------ DATA FOR THE TASK

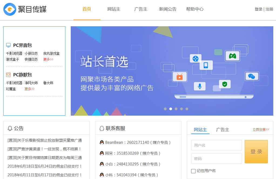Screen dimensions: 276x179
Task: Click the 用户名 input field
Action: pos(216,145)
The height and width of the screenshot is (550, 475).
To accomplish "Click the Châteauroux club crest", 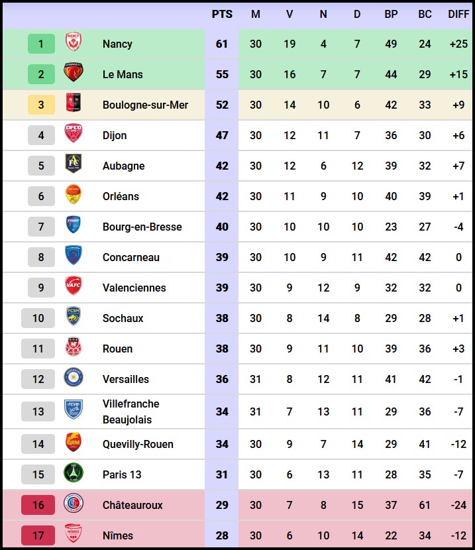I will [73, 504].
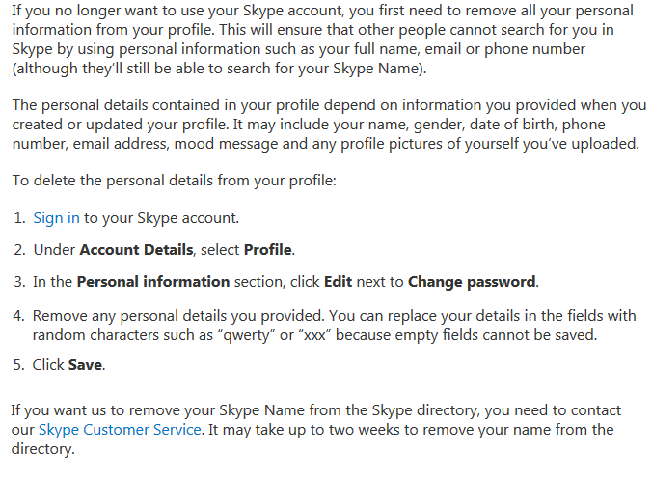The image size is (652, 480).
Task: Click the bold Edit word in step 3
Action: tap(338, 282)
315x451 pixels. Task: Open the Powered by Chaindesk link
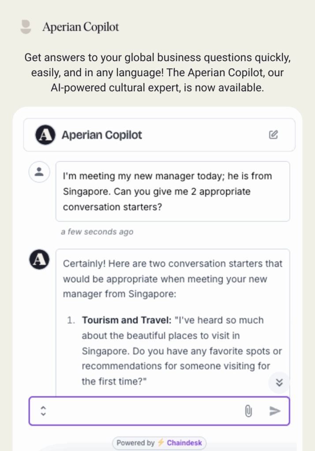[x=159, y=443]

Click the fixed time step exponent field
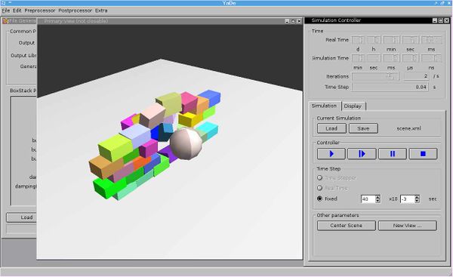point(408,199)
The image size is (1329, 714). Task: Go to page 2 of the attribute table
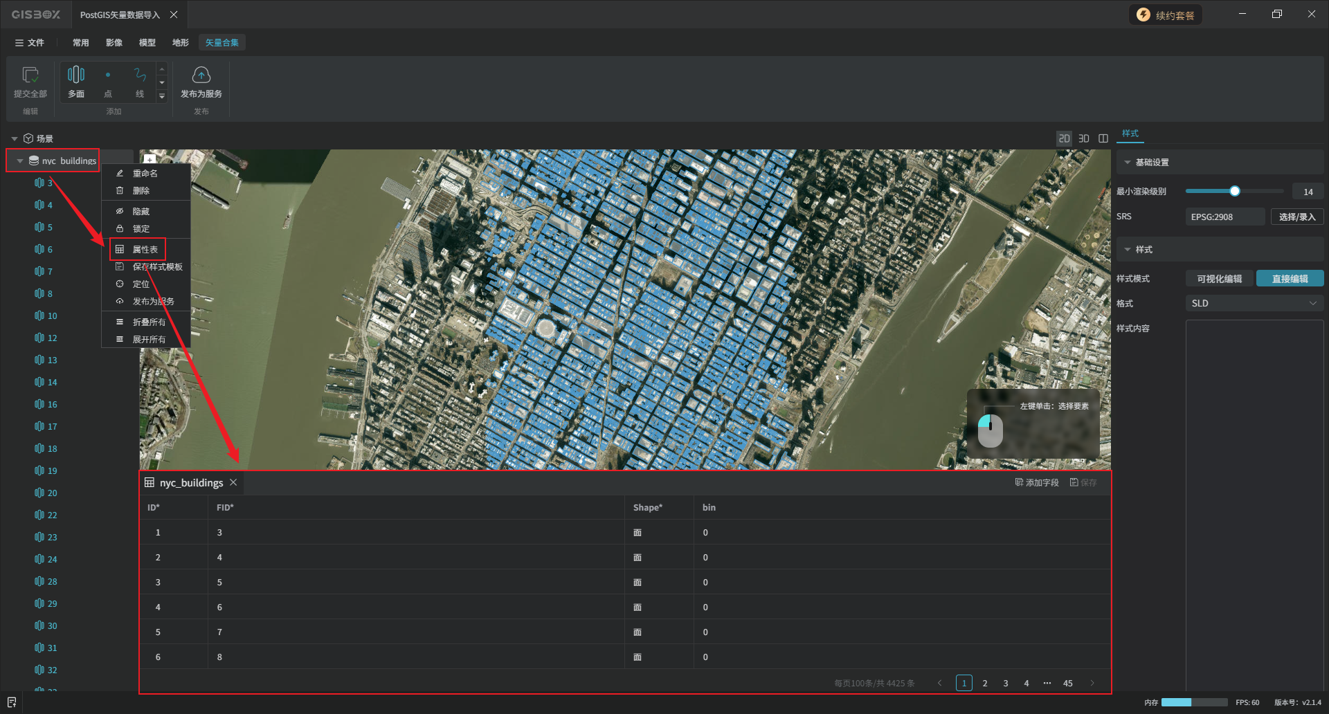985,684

------------

### [TASK BRIEF]
Rewrite the stretch of material from the line containing "315x451 pixels. Task: Open" through the end of the material, changing "Task" to "Instruction" and leaving everything else unchanged. Give only those lines, without the pictures.

### [EXERCISE SOLUTION]
315x451 pixels. Instruction: Open the Powered by Chaindesk link
[x=159, y=443]

Click the fixed time step exponent field
point(408,199)
The image size is (1329, 714). Instruction: Go to page 2 of the attribute table
985,684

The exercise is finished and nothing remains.